The first four books of the Odyssey focus on Telemachus's journeys in search of news about his father, who has yet to return home from the Trojan War, and are traditionally given the title the Telemachy.

Etymology

Telemachus's name in Greek means "far from battle", or perhaps "fighting from afar", as a bowman does.

Odyssey

In Homer's Odyssey, Telemachus, under the instructions of Athena (who accompanies him during the quest), spends the first four books trying to gain knowledge of his father, Odysseus, who left for Troy when Telemachus was still an infant. At the outset of Telemachus' journey, Odysseus had been absent from his home at Ithaca for twenty years due to the Trojan War and the intervention of Poseidon. During his absence, Odysseus' house has been occupied by hordes of suitors seeking the hand of Penelope. Telemachus first visits Nestor and is well received by the old man who regales him with stories of his father's glory. Telemachus then departs with Nestor's son Peisistratus, who accompanies him to the halls of Menelaus and his wife Helen. Whilst there, Telemachus is again treated as an honored guest as Menelaus and Helen tell complementary yet contradictory stories of his father's exploits at Troy. Telemachus also learns from Menelaus that his father was last seen stranded on Ogygia.

Telemachus focuses on his father's return to Ithaca in Book XV.  He visits Eumaeus, the swineherd, who happens to be hosting a disguised Odysseus.  After Odysseus reveals himself to Telemachus due to Athena's advice, the two men plan the downfall of the suitors. Telemachus then returns to the palace to keep an eye on the suitors and to await his father as the beggar.

When Penelope challenges the suitors to string Odysseus' bow and shoot an arrow through the handle-holes of twelve axe heads, Telemachus is the first to attempt the task. He would have completed the task, nearly stringing the bow on his fourth attempt; however, Odysseus subtly stops him before he can finish his attempt. Following the suitors' failure at this task, Odysseus reveals himself and he and Telemachus bring swift and bloody death to the suitors.

Telegony

The Telegony was a short two-book epic poem recounting the life and death of Odysseus after the events of the Odyssey. In this mythological postscript, Odysseus is accidentally killed by Telegonus, his unknown son by the goddess Circe. After Odysseus' death, Telemachus returns to Aeaea with Telegonus and Penelope, and there marries Circe.

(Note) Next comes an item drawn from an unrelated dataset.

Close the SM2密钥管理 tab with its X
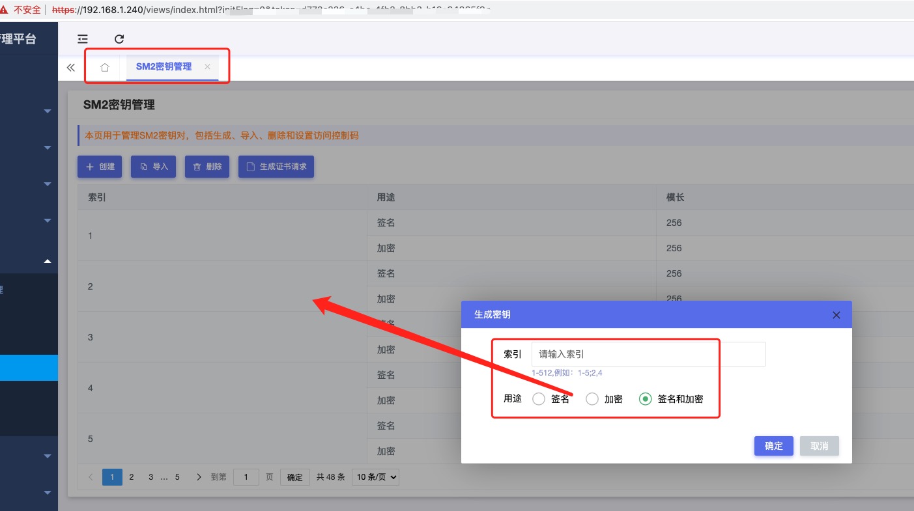The width and height of the screenshot is (914, 511). [207, 66]
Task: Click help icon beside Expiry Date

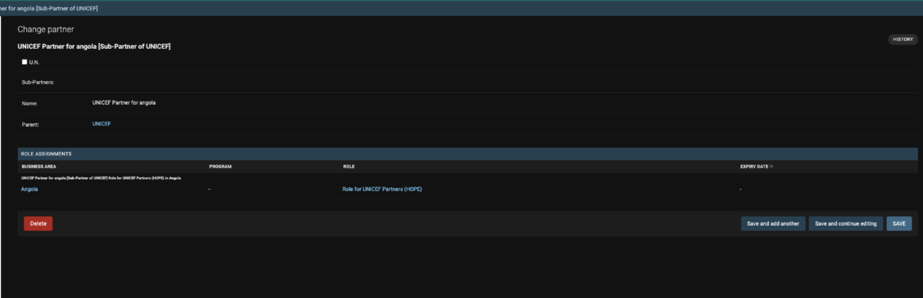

From the Dictionary of Greek and Roman Biography and Mythology:
Telemachus: The son of Odysseus and Penelope (Hom. Od. i. 216). He was still an infant at the time when his father went to Troy, and in his absence of nearly twenty years he grew up to manhood. After the gods in council had determined that Odysseus should return home from the island of Ogygia, Athena, assuming the appearance of Mentes, king of the Taphians, went to Ithaca, and advised Telemachus to eject the troublesome suitors of his mother from his house, and to go to Pylos and Sparta, to gather information concerning his father. Telemachus followed the advice, but the suitors refused to quit his house; and Athena, in the form of Mentes, accompanied Telemachus to Pylos. There they were hospitably received by Nestor, who also sent his own son to conduct Telemachus to Sparta. Menelaus again kindly received him, and communicated to him the prophecy of Proteus concerning Odysseus (Hom. Od. i.–iv.).From Sparta Telemachus returned home; and on his arrival there, he found his father, with the swineherd Eumaeus. But as Athena had metamorphosed him into a beggar, Telemachus did not recognise his father until the latter disclosed to him who he was. Father and son now agreed to punish the suitors; and when they were slain or dispersed, Telemachus accompanied his father to the aged Laertes. (Hom. Od. xv.–xxiv.; comp. Odysseus.)In the post-Homeric traditions, we read that Palamedes, when endeavouring to persuade Odysseus to join the Greeks against Troy, and the latter feigned idiocy, placed the infant Telemachus before the plough with which Odysseus was ploughing (Hygin. Fab. 95; Serv. ad Aen. ii. 81; Tzetz. ad Lycoph. 384; Aelian, V. H. xiii. 12.).According to some accounts, Telemachus became the father of Perseptolis either by Polycaste, the daughter of Nestor, or by Nausicaa, the daughter of Alcinous (Eustath. ad Hom. p. 1796; Dict. Cret. vi. 6.). Others relate that he was induced by Athena to marry Circe, and became by her the father of Latinus (Hygin. Fab. 127; comp. Telegonus), or that he married Cassiphone, a daughter of Circe, but in a quarrel with his mother-in-law he slew her, for which in his turn he was killed by Cassiphone (Tzetz. ad Lycoph. 808.). He is also said to have had a daughter called Roma, who married Aeneas (Serv. ad Aen. i. 273.).One account states that Odysseus, in consequence of a prophecy that his son was dangerous to him, sent him away from Ithaca. Servius (ad Aen. x. 167) makes Telemachus the founder of the town of Clusium in Etruria.

Later classical authors
In Contest of Homer and Hesiod, it is alleged that the Roman Emperor Hadrian asked the Delphic Oracle about Homer's birthplace and parentage. The Oracle replied that Homer came from Ithaca and that Telemachus was his father by Epicasta, daughter of Nestor.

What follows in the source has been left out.